ASSIGNED TASK »
The listing that follows should be copied in full, exactly as written.

INFORMATION SUPPLIED »
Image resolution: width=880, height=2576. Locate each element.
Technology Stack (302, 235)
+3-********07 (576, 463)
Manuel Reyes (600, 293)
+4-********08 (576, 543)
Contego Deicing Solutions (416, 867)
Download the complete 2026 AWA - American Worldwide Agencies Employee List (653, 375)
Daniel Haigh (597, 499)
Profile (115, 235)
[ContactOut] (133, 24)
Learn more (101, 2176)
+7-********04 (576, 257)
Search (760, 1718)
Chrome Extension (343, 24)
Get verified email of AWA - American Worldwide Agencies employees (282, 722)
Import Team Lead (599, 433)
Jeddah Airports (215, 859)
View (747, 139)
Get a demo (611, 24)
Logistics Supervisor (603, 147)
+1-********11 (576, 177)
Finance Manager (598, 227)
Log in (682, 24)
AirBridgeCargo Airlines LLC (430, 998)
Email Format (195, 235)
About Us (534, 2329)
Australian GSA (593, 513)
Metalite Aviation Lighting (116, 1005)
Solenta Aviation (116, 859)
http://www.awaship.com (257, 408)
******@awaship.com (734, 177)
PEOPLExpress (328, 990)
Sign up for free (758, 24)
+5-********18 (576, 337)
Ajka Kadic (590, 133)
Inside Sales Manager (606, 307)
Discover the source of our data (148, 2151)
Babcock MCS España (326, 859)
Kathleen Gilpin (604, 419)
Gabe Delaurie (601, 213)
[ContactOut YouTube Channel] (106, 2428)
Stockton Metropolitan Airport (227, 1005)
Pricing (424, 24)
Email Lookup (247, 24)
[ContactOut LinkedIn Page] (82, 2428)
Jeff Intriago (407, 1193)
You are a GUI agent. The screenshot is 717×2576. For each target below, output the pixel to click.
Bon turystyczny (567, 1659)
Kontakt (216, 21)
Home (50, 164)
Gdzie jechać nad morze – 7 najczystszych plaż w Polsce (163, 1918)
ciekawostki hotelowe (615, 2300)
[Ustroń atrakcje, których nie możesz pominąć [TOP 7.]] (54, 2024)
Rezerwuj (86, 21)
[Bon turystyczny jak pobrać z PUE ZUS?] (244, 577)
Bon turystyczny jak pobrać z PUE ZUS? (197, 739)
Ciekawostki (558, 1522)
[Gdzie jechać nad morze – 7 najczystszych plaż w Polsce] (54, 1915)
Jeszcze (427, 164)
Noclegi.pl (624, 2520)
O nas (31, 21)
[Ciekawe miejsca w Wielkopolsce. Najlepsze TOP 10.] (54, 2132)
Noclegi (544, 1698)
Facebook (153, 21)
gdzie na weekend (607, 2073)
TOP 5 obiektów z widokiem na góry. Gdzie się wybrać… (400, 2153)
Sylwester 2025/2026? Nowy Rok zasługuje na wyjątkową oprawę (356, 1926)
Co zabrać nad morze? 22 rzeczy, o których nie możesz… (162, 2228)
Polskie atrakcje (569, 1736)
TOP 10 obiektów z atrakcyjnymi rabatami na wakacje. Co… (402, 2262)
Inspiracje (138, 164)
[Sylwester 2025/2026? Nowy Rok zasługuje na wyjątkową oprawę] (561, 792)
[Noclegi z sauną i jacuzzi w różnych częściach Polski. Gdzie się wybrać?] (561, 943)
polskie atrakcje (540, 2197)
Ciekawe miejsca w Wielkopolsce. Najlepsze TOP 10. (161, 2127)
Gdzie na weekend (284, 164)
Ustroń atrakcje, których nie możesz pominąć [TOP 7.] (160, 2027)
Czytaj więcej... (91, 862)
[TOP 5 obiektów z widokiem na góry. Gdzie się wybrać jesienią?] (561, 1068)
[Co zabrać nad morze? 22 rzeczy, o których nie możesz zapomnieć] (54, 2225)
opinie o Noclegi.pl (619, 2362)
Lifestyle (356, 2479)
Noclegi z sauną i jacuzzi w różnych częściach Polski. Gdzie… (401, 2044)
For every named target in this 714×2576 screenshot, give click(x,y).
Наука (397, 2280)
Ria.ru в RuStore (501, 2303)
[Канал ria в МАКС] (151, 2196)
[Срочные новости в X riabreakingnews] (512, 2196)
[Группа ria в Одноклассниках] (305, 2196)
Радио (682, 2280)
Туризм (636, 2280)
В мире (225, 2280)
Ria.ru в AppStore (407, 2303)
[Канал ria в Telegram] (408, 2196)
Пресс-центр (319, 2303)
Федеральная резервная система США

TASK OUTPUT »
Image resolution: width=880, height=2576. Locate each element.
Technology Stack (302, 235)
+3-********07 (576, 463)
Manuel Reyes (600, 293)
+4-********08 (576, 543)
Contego Deicing Solutions (416, 867)
Download the complete 2026 AWA - American Worldwide Agencies Employee List (653, 375)
Daniel Haigh (597, 499)
Profile (115, 235)
[ContactOut] (133, 24)
Learn more (101, 2176)
+7-********04 (576, 257)
Search (760, 1718)
Chrome Extension (343, 24)
Get verified email of AWA - American Worldwide Agencies employees (282, 722)
Import Team Lead (599, 433)
Jeddah Airports (215, 859)
View (747, 139)
Get a demo (611, 24)
Logistics Supervisor (603, 147)
+1-********11 (576, 177)
Finance Manager (598, 227)
Log in (682, 24)
AirBridgeCargo Airlines LLC (430, 998)
Email Format (195, 235)
About Us (534, 2329)
Australian GSA (593, 513)
Metalite Aviation Lighting (116, 1005)
Solenta Aviation (116, 859)
http://www.awaship.com (257, 408)
******@awaship.com (734, 177)
PEOPLExpress (328, 990)
Sign up for free (758, 24)
+5-********18 (576, 337)
Ajka Kadic (590, 133)
Inside Sales Manager (606, 307)
Discover the source of our data (148, 2151)
Babcock MCS España (326, 859)
Kathleen Gilpin (604, 419)
Gabe Delaurie (601, 213)
[ContactOut YouTube Channel] (106, 2428)
Stockton Metropolitan Airport (227, 1005)
Pricing (424, 24)
Email Lookup (247, 24)
[ContactOut LinkedIn Page] (82, 2428)
Jeff Intriago (407, 1193)
You are a GUI agent. The screenshot is 717×2576. For each target below, output the pixel to click.
Bon turystyczny (567, 1659)
Kontakt (216, 21)
Home (50, 164)
Gdzie jechać nad morze – 7 najczystszych plaż w Polsce (163, 1918)
ciekawostki hotelowe (615, 2300)
[Ustroń atrakcje, których nie możesz pominąć [TOP 7.]] (54, 2024)
Rezerwuj (86, 21)
[Bon turystyczny jak pobrać z PUE ZUS?] (244, 577)
Bon turystyczny jak pobrać z PUE ZUS? (197, 739)
Ciekawostki (558, 1522)
[Gdzie jechać nad morze – 7 najczystszych plaż w Polsce] (54, 1915)
Jeszcze (427, 164)
Noclegi.pl (624, 2520)
O nas (31, 21)
[Ciekawe miejsca w Wielkopolsce. Najlepsze TOP 10.] (54, 2132)
Noclegi (544, 1698)
Facebook (153, 21)
gdzie na weekend (607, 2073)
TOP 5 obiektów z widokiem na góry. Gdzie się wybrać… (400, 2153)
Sylwester 2025/2026? Nowy Rok zasługuje na wyjątkową oprawę (356, 1926)
Co zabrać nad morze? 22 rzeczy, o których nie możesz… (162, 2228)
Polskie atrakcje (569, 1736)
TOP 10 obiektów z atrakcyjnymi rabatami na wakacje. Co… (402, 2262)
Inspiracje (138, 164)
[Sylwester 2025/2026? Nowy Rok zasługuje na wyjątkową oprawę] (561, 792)
[Noclegi z sauną i jacuzzi w różnych częściach Polski. Gdzie się wybrać?] (561, 943)
polskie atrakcje (540, 2197)
Ciekawe miejsca w Wielkopolsce. Najlepsze TOP 10. (161, 2127)
Gdzie na weekend (284, 164)
Ustroń atrakcje, których nie możesz pominąć [TOP 7.] (160, 2027)
Czytaj więcej... (91, 862)
[TOP 5 obiektów z widokiem na góry. Gdzie się wybrać jesienią?] (561, 1068)
[Co zabrać nad morze? 22 rzeczy, o których nie możesz zapomnieć] (54, 2225)
opinie o Noclegi.pl (619, 2362)
Lifestyle (356, 2479)
Noclegi z sauną i jacuzzi w różnych częściach Polski. Gdzie… (401, 2044)
For every named target in this 714×2576 screenshot, give click(x,y).
Наука (397, 2280)
Ria.ru в RuStore (501, 2303)
[Канал ria в МАКС] (151, 2196)
[Срочные новости в X riabreakingnews] (512, 2196)
[Группа ria в Одноклассниках] (305, 2196)
Радио (682, 2280)
Туризм (636, 2280)
В мире (225, 2280)
Ria.ru в AppStore (407, 2303)
[Канал ria в Telegram] (408, 2196)
Пресс-центр (319, 2303)
Федеральная резервная система США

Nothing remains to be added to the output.